George Bush brings strength to the Republican ticket where Ronald Reagan is potentially weakest, according to polling data provided Reagan before he made his vice presidential selection.
Bush is particularly well-regarded by voters with post-graduate educations and does well with voters inclined to vote for independent candidate John B. Anderson. These are subgroups unfavorable to Reagan. Bush also runs strongly with conservative ticket-splitters, a target group of voters for the Reagan presidential campaign.
These findings emerged from survey data compiled for Reagan by his pollester-strategist, Richard B. Wirthlin. The poll findings were made available to The Washington Post after Reagan announced that he had chosen Bush as his running mate.

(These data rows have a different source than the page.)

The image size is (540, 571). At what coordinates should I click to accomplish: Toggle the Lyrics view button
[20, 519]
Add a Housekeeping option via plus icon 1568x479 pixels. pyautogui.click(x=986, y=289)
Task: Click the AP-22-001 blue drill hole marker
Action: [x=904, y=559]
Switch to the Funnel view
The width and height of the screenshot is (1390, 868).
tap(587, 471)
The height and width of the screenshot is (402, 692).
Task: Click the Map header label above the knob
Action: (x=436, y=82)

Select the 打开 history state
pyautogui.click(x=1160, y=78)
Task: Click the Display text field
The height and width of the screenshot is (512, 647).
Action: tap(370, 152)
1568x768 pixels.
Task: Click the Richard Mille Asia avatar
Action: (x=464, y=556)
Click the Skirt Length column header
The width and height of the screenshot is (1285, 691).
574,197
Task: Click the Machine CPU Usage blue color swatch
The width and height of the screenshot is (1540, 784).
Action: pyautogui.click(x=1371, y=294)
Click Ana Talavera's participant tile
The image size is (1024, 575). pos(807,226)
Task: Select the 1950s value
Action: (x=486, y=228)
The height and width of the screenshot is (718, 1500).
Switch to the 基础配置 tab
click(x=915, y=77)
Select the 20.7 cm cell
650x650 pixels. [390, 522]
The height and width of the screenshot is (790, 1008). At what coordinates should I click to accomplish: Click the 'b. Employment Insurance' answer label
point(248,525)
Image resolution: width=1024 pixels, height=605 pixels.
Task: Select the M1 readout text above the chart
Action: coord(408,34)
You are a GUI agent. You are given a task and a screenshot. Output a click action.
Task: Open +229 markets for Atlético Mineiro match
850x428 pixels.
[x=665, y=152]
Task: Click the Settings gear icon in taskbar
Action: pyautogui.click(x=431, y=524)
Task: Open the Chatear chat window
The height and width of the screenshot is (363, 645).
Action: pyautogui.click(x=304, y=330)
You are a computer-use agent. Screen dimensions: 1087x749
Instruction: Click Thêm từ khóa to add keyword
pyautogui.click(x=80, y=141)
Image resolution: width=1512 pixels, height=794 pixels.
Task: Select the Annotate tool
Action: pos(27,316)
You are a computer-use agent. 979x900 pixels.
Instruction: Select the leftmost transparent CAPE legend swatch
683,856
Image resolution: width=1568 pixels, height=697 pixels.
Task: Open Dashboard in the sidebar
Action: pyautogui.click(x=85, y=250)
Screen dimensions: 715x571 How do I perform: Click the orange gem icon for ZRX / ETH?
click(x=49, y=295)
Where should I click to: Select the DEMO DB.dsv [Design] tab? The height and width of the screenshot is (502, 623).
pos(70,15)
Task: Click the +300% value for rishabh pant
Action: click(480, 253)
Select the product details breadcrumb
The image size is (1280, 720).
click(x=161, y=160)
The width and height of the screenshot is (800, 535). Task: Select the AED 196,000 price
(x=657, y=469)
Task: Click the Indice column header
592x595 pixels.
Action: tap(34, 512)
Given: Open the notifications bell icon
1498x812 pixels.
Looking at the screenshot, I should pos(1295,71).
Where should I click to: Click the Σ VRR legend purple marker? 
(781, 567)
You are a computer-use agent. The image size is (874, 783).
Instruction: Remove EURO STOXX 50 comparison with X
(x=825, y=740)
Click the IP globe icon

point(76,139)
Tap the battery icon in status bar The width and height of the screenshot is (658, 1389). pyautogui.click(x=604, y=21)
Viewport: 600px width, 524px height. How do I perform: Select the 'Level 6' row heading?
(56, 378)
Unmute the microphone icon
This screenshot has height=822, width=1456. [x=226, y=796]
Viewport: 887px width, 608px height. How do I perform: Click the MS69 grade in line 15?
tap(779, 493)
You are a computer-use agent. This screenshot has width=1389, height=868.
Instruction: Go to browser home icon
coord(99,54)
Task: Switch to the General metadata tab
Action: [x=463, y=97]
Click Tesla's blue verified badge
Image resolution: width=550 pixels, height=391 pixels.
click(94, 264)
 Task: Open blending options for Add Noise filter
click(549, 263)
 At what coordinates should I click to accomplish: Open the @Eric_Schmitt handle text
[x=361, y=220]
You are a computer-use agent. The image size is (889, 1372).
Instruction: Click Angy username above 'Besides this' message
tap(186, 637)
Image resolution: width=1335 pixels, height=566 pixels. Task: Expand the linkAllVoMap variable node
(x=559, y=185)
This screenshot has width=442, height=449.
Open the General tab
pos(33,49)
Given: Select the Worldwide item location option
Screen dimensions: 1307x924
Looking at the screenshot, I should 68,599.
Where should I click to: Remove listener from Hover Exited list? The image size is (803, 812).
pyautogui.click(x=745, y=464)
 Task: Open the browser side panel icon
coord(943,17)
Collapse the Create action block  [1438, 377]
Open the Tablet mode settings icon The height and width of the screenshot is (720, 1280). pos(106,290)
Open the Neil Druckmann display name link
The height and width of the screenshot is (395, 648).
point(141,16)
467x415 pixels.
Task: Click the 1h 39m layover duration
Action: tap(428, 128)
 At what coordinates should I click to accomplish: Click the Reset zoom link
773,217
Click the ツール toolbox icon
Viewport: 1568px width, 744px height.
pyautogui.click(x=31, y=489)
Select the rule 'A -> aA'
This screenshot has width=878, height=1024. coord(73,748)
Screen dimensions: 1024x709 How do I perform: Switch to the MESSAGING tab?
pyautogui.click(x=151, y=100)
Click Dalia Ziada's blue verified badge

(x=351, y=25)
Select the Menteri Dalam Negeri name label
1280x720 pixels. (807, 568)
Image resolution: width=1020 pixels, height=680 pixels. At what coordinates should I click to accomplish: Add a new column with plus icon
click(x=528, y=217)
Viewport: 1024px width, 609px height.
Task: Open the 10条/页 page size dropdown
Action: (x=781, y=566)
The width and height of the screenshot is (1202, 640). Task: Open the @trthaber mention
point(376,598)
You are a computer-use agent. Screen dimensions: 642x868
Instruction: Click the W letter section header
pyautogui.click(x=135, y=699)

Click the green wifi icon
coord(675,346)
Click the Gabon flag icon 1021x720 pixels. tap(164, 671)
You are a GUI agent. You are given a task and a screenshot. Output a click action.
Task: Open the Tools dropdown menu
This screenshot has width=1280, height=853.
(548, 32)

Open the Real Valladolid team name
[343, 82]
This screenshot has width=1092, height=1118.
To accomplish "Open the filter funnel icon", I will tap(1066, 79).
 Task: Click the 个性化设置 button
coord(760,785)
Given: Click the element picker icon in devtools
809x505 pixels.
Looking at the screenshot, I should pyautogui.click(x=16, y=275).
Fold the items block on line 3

Wirthlin and his California-based polling organization, Decision Making Information, surveyed 1,515 voters in 48 states between May 28 and June 10.
These were some of the highlights of the survey:
Former President Ford, whom Reagan tried unsuccessfully to lure onto the ticket, met the characteristics that a large majority of voters said they wanted in a vice president. These included "aggressiveness," "independence" and the capacity to take over as president.
Bush was a clear second to Ford, as he was at the Republican national convention, and he is widely known among voters. Only four Republicans besides Reagan have high national name recognition-Ford, 96 percent; John Connally, 87; Bush, 84; and Sen. Howard H. Baker Jr., 60. The other serious contenders on the list of 21 Republicans included in the survey were relative unknowns. Twelve percent of the voters could identify rep. Jack F. Kemp of New York and former secretary of defense Donald H. Rumsfeld. Nine percent knew the name of Indiana Sen. Richard Lugar. Only 6 percent could identify Nevada Sen. Paul Laxalt, the Reagan chairman, and Michigan Rep. Guy A. Vander Jagt, the convention keynoter.
When voters were asked an open-ended question -- "Whom would you like to see Ronald Reagan choose as his running mate?" -- Bush led the list. He was first choice with 20 percent of the voters, compared to 14 percent for Baker and 13 percent for Ford. Anderson had 4 percent, Kemp and Sen. Barry Goldwater 2 percent each. No other person was chosen by more than 1 percent.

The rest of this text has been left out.